– Да что-то не спится.
– Видимо, мы тебя возбуждаем?
– Нет.
– Почему? Мы разве уродины?
– Нет. Я просто держу себя под контролем.
– Всегда?
– Всегда.
– Это очень мудро, – сказала Сонька, всаживая консервный нож в банку сайры, – если бы ты перестал себя контролировать, то к тебе стояла бы днём и ночью очередь из девчонок, и для покойников не осталось бы у тебя ни одной минуты!

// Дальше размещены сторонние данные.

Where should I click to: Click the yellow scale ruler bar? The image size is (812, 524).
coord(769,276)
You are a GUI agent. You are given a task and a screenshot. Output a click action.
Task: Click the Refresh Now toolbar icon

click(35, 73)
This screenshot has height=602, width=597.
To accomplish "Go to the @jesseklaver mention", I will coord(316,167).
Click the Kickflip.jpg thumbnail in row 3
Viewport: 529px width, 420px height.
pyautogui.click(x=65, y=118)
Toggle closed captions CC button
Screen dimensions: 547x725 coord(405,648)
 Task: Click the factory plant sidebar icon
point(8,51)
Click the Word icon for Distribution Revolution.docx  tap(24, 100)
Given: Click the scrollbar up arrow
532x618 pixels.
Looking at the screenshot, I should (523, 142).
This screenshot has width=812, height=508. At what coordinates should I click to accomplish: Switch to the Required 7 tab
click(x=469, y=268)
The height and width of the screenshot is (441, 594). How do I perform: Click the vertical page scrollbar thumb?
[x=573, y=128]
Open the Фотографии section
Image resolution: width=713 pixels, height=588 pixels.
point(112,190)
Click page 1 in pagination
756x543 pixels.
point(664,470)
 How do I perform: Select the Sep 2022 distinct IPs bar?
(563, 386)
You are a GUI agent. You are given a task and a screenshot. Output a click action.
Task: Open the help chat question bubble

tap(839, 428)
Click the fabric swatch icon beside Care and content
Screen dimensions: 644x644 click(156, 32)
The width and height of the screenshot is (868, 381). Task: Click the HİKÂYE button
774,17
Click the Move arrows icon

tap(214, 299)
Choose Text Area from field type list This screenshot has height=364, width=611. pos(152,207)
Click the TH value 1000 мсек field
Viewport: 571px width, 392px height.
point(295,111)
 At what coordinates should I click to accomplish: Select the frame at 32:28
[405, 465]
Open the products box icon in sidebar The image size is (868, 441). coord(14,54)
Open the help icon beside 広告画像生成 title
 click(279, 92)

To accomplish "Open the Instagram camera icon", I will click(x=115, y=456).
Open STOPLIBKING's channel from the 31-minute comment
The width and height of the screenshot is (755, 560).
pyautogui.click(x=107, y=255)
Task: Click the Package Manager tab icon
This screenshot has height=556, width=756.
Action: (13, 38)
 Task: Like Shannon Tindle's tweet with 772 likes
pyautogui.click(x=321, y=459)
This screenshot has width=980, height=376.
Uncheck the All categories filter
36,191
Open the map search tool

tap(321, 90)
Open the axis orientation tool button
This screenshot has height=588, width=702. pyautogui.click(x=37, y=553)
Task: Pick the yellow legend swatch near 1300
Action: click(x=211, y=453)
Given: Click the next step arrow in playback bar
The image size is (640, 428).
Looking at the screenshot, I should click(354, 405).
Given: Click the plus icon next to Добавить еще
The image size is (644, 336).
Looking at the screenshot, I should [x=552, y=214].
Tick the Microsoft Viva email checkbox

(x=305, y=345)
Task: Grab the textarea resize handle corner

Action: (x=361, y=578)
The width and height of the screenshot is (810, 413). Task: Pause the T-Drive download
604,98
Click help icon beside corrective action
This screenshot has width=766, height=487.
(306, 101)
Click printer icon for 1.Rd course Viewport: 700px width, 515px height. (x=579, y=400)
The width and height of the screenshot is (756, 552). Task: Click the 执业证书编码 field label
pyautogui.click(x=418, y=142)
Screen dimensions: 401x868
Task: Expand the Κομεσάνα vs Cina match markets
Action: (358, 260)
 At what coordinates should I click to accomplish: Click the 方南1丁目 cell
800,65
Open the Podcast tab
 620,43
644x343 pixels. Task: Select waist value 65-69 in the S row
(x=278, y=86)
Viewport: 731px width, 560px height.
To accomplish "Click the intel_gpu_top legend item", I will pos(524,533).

Юльку разобрал смех, хоть ей было трудно стоять – побаливала нога. Вдобавок, со сковородки, куда она резала картошку, брызгало масло. Мишка смутился, но далеко не так сильно, как от позавчерашней просьбы принести паспорт. Вздохнув, он пробормотал:
– Да, у меня слишком много работы.
– Ах, бедный мальчик, – пробормотала Сонька, – наверное, тяжело себя контролировать в девятнадцать лет? Это ж самый пик мужской сексуальности! Говорят, гормоны играют так, что хочется трахать всё, что шевелится.
– Не хочу говорить на глупую тему, – попробовал отвертеться Мишка. Но из рук Соньки мог выскользнуть мало кто.
– А голые тётки тебе по ночам не снятся?
– Не снятся.
– Ты и во сне себя контролируешь?
– Перестань, – вступилась за Мишку Юлька, – с ума сошла? Он умрёт!
– Но мне интересно! Я думала – он не знает, зачем ему нужен член! А он, как ни странно, знает. По крайней мере, догадывается. Не пора ли ему узнать, куда член вставляется?
Хорошенько вытерев руки тряпочкой, Сонька стала задирать юбку сзади, с явным желанием демонстрацией своего нижнего белья, отобранного у Женьки, не ограничиться. Вот уж тут гробовщик, очевидно, понял, причём на своём примере, чем отличаются мертвецы от живых людей.
– Да идите вы! – пискнул он, и, соскочив на пол, побежал вниз. Две дуры-кобылы заржали вслед ему так, что лестница зазвенела и задрожала. Кончив стряпню, они прилегли. Но сон к ним не шёл. Было слишком весело. Побелевший Мишка вскоре вернулся.
– Что, подрочил? – участливо поинтересовалась Сонька, разглядывая его сквозь пальцы руки, лежащей на переносице.